I have a class imbalance problem with the following dataset:
Text is_it_capital? is_it_upper? contains_num? Label
an example of text 0 0 0 0
ANOTHER example of text 1 1 0 1
What's happening?Let's talk at 5 1 0 1 1
and similar. I have 5000 rows/texts (4500 with class 0 and 500 with class 1).
I would need to re-sample my classes, but I do not know where to include this step in my model, so I would appreciate if you could have a look and tell me if I am missing some step or if you spot any inconsistencies in the approach.
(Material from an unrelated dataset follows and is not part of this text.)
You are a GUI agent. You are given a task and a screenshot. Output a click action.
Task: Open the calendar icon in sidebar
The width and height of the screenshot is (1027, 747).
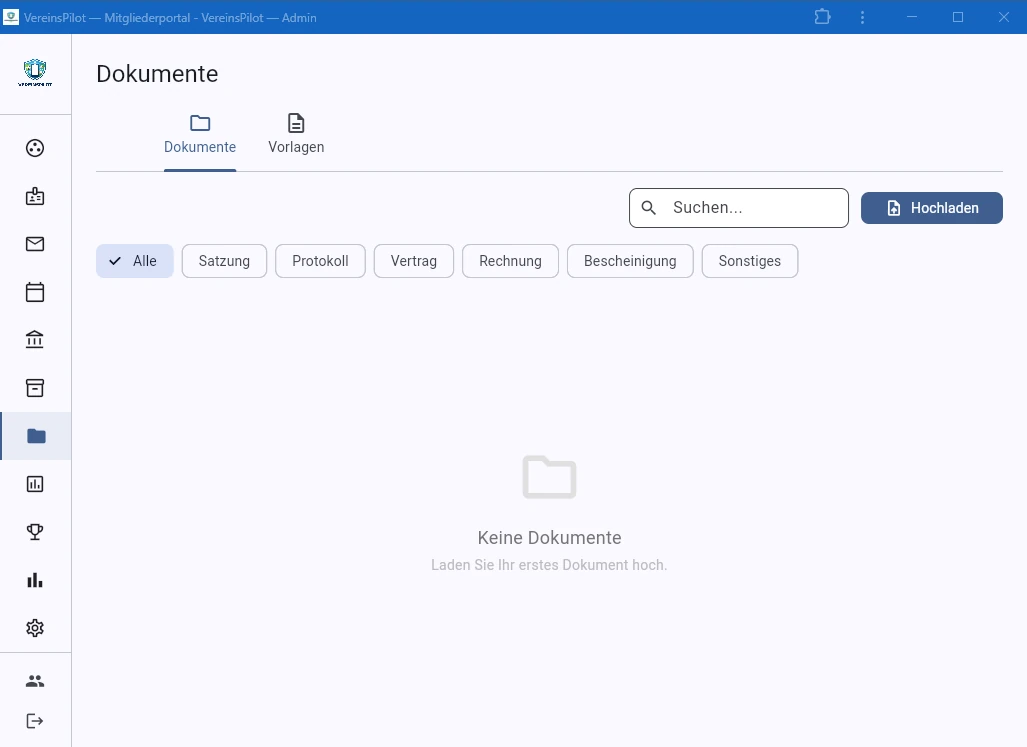(x=35, y=292)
For train, test I am using the following:
X_train, X_test, y_train, y_test = train_test_split(X, y, test_size=0.25, random_state=40)
Where X
is
X=df[['Text','is_it_capital?', 'is_it_upper?', 'contains_num?']]
y=df['Label']
df_train= pd.concat([X_train, y_train], axis=1)
df_test = pd.concat([X_test, y_test], axis=1)
# Separating classes
spam = df_train[df_train.Label == 1]
not_spam = df_train[df_train.Label == 0]
# Oversampling
oversampl = resample(spam,replace=True,n_samples=len(not_spam), random_state=42)
oversampled = pd.concat([not_spam, oversampl])
df_train = oversampled.copy()
Output (wrong?):
precision recall f1-score support
0.0 0.94 0.98 0.96 3600
1.0 0.76 0.52 0.62 400
accuracy 0.93 4000
macro avg 0.86 0.77 0.80 4000
weighted avg 0.92 0.93 0.93 4000
Do you think there is something wrong in my steps for oversampling the dataset as confusion matrix gives me a support of 400 and not higher?
Sorry for the long post, but I think it is worthy to report all the steps for a better understanding of the approach I have taken.